• READING PASSAGE:
Endocrine Endocrine


Serum T4 concentrations decrease by approximately 0.07 mg/100 ml per year in dogs with advancing age (Belshaw and Rijnbeck, 1979; Weller et al. 1983). If this fall has a significant effect thermoregulatory problems (hypothermia), and cardiovascular disturbances such as bradycardia or impaired myocardial contractility might be expected to result. Older animals might also be expected to have a reduced metabolic rate and a predisposition to develop obesity, which they do.

Hypothyroidism is relatively common in older dogs and may be associated with concurrent obesity. In some of these animals anaesthesia will be complicated by both the hypothyroidism and hypoinsulinaemia or insulin resistance. Hypothyroid animals are more susceptible to develop hypothermia and the vasodilatory effects of agents such as acepromazine and halothane may induce profound hypotension.


Aldosterone responses decrease in humans with advancing age and these changes are thought to be secondary to reduced renin secretion from the juxtaglomerular apparatus in the kidneys. In view of the high incidence of renal pathology in old animals it is reasonable to assume that such a decline might also occur in animals.

It has been suggested that corticosteroids should be administered to geriatric animals during prolonged periods of stress, surgery or anaesthesia to counter 'adrenal exhaustion'.

Hyperadrenocorticism (Cushing's syndrome) is most common in middle-aged to old dogs. It causes muscle weakness, reduced expiratory reserve volume, reduced chest wall compliance, increased blood volume and increased systolic and diastolic blood pressures (Feldman & Nelson 1987).

Adrenaline concentrations may increase, particularly in the presence of major organ system failure such as congestive heart failure. Plasma nor-adrenaline concentrations increase with age due to reduced clearance, but receptors compensate by becoming less sensitive.


Glucose tolerance deteriorates with advancing age and may be associated with hypoinsulinaemia (diabetes mellitus) or the development of peripheral insulin resistance. The administration of fluids containing glucose needs to be carefully considered in such patients, particularly if nutritional support is going to be given by total parenteral nutrition (TPN) when 50% dextrose solutions may be advocated. Chronic diabetics may have abnormal serum electrolyte concentrations which should be corrected before surgery.

In the presence of hyperinsulinaemia, hypoglycaemia may be precipitated during general anaesthesia and, as even a transient hypoglycaemia may cause brain damage, blood (and in some cases urine) glucose concentrations should be monitored during anaesthesia.

• INSTRUCTIONS FOR THE TASK: Set down, word for word, everything in the passage on endocrine changes in older animals from "Adrenaline concentrations may" down to "corrected before surgery.". The lines that come next have nothing to do with the passage on endocrine changes in older animals.

• DATA:
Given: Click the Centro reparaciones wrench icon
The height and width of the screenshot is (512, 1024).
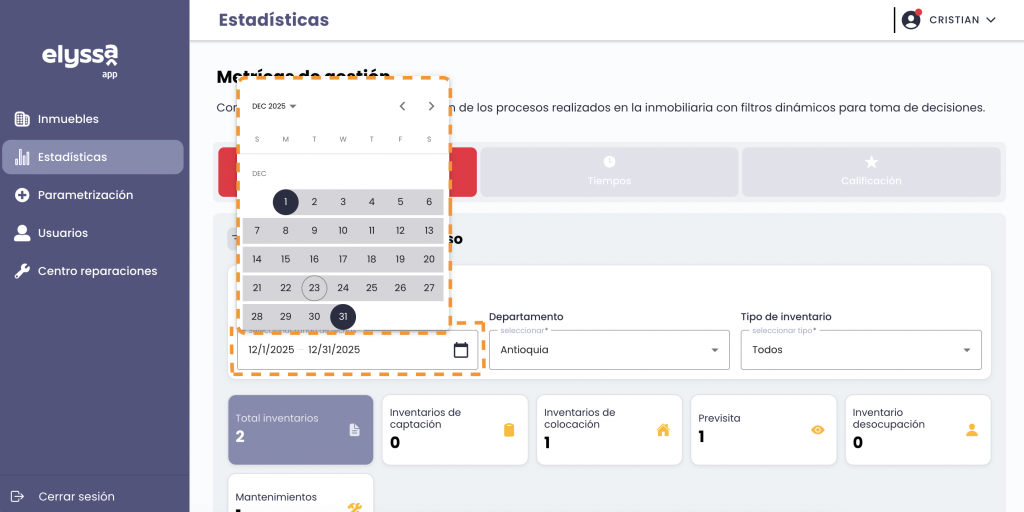Looking at the screenshot, I should [22, 271].
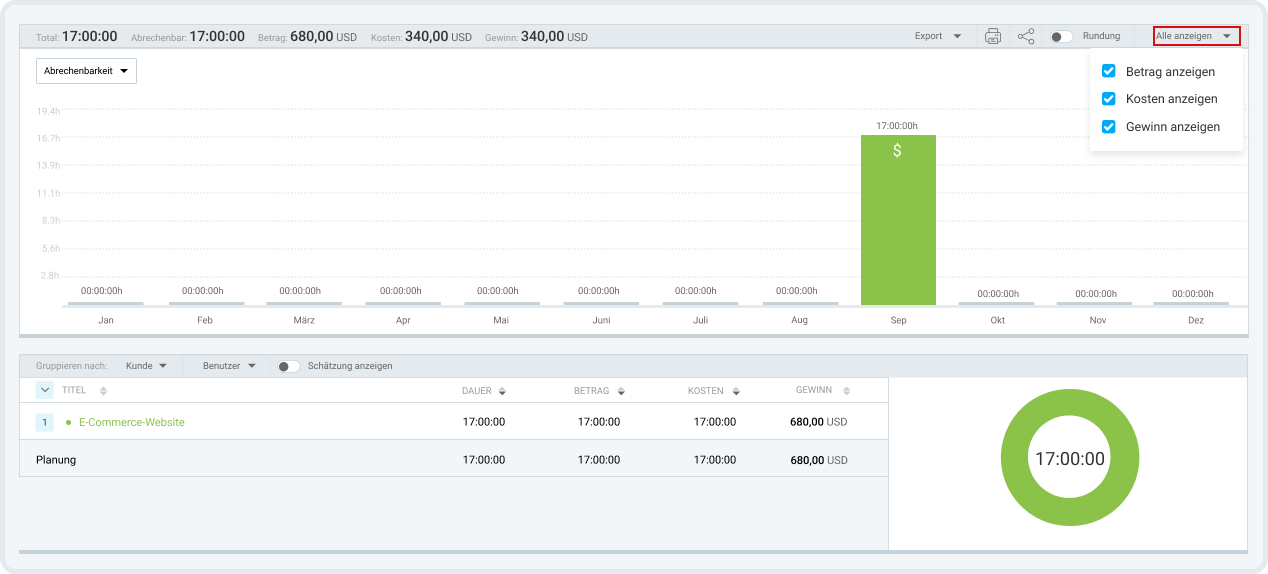Click the dollar sign on the Sep bar
Screen dimensions: 1268x574
(x=897, y=151)
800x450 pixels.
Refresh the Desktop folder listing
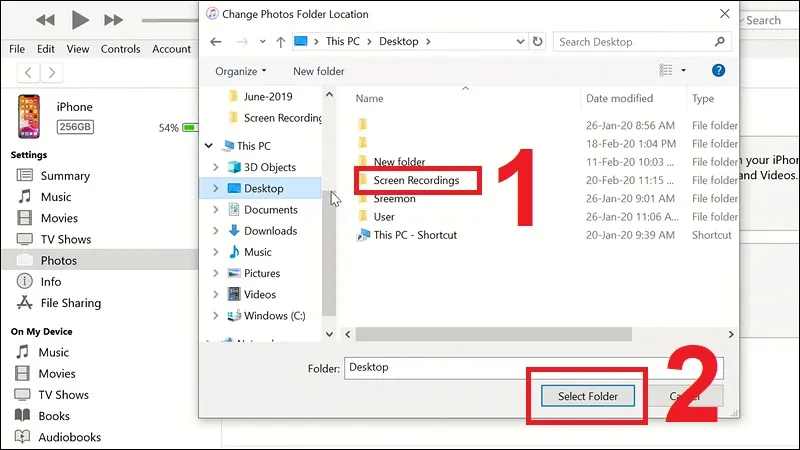[x=537, y=41]
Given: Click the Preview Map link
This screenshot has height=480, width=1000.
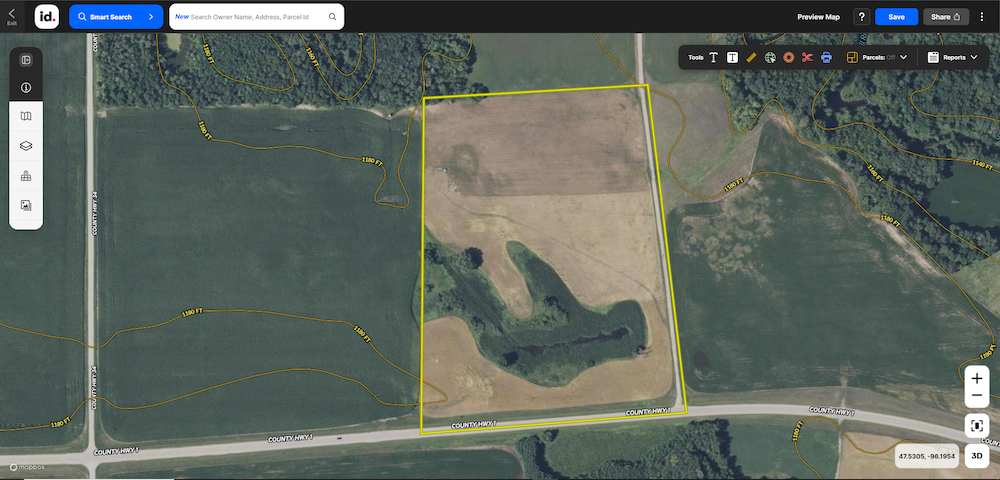Looking at the screenshot, I should (x=818, y=17).
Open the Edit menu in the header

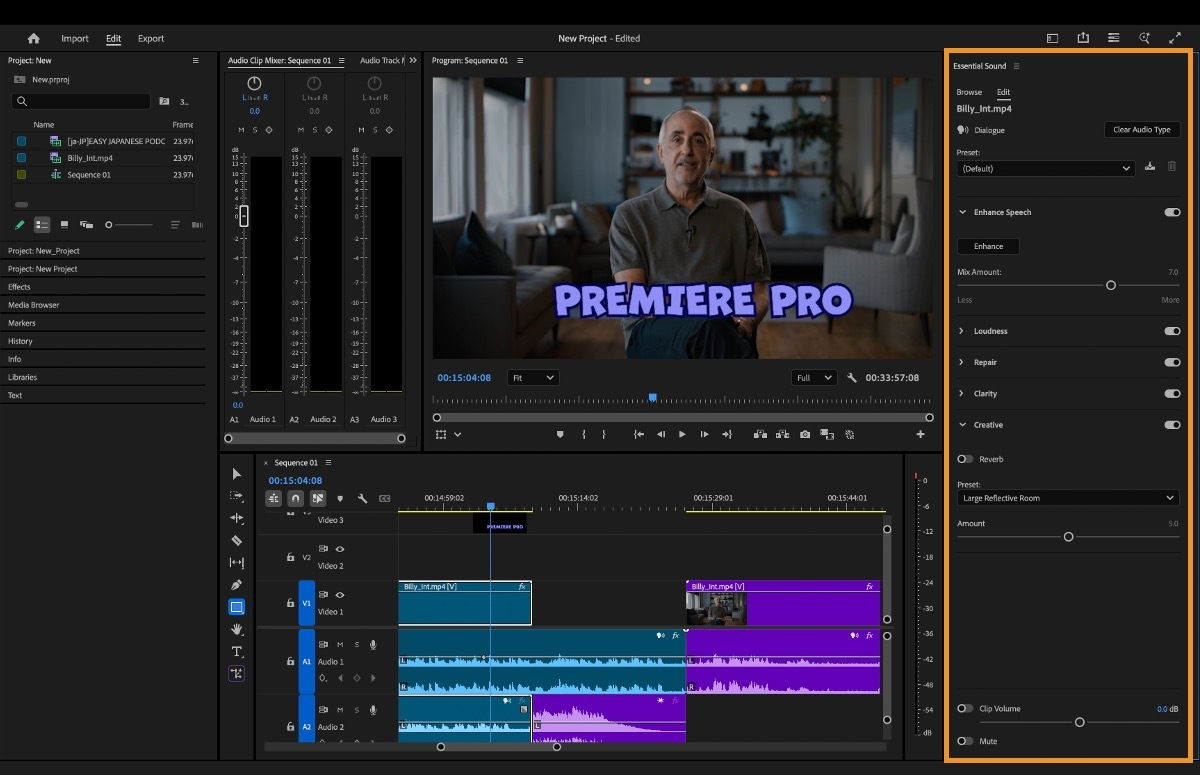point(113,38)
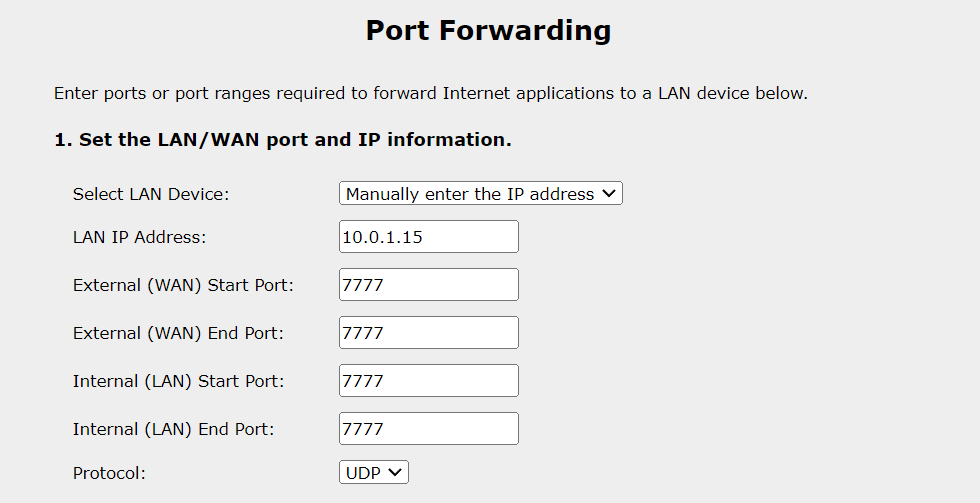980x503 pixels.
Task: Open the UDP protocol dropdown
Action: [374, 472]
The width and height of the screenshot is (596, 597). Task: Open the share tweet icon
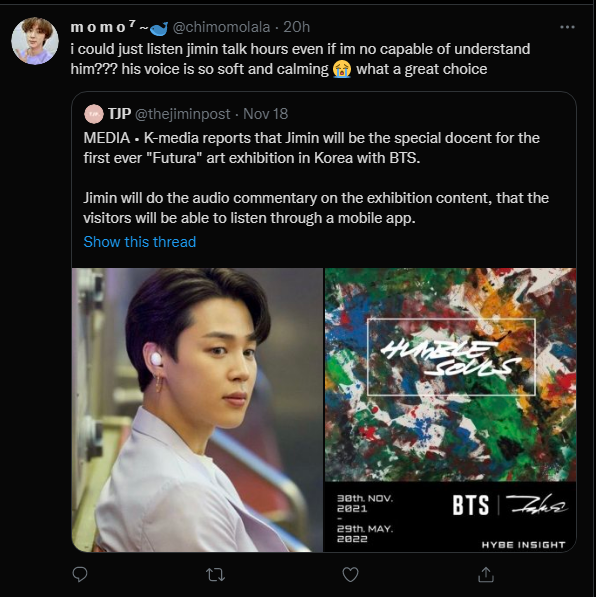pyautogui.click(x=486, y=575)
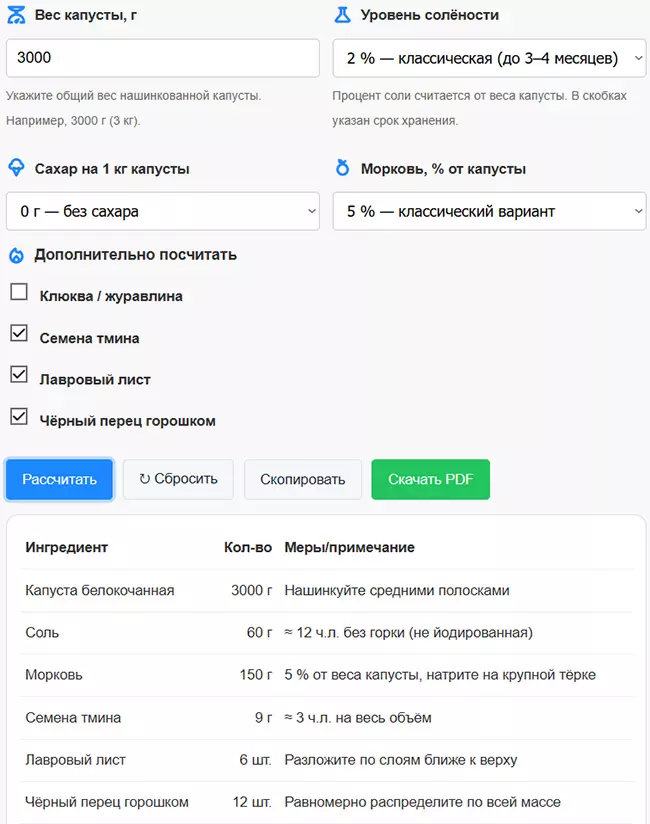Click the «Ингредиент» column header

(x=65, y=547)
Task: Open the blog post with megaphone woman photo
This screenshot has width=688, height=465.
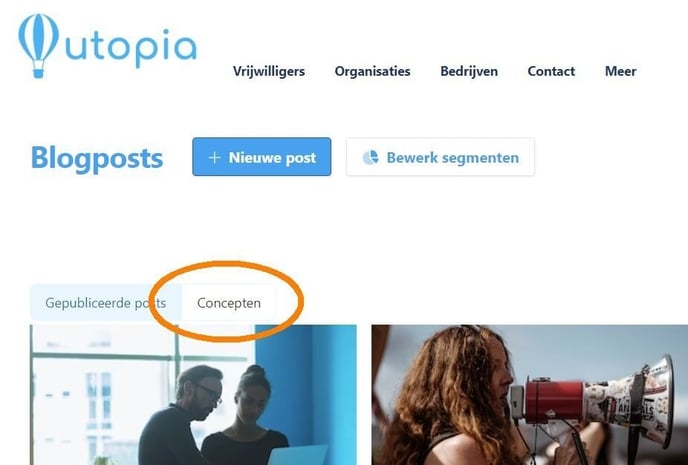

• RESPONSE FOR THIS EXERCISE:
Adrenaline concentrations may increase, particularly in the presence of major organ system failure such as congestive heart failure. Plasma nor-adrenaline concentrations increase with age due to reduced clearance, but receptors compensate by becoming less sensitive.


Glucose tolerance deteriorates with advancing age and may be associated with hypoinsulinaemia (diabetes mellitus) or the development of peripheral insulin resistance. The administration of fluids containing glucose needs to be carefully considered in such patients, particularly if nutritional support is going to be given by total parenteral nutrition (TPN) when 50% dextrose solutions may be advocated. Chronic diabetics may have abnormal serum electrolyte concentrations which should be corrected before surgery.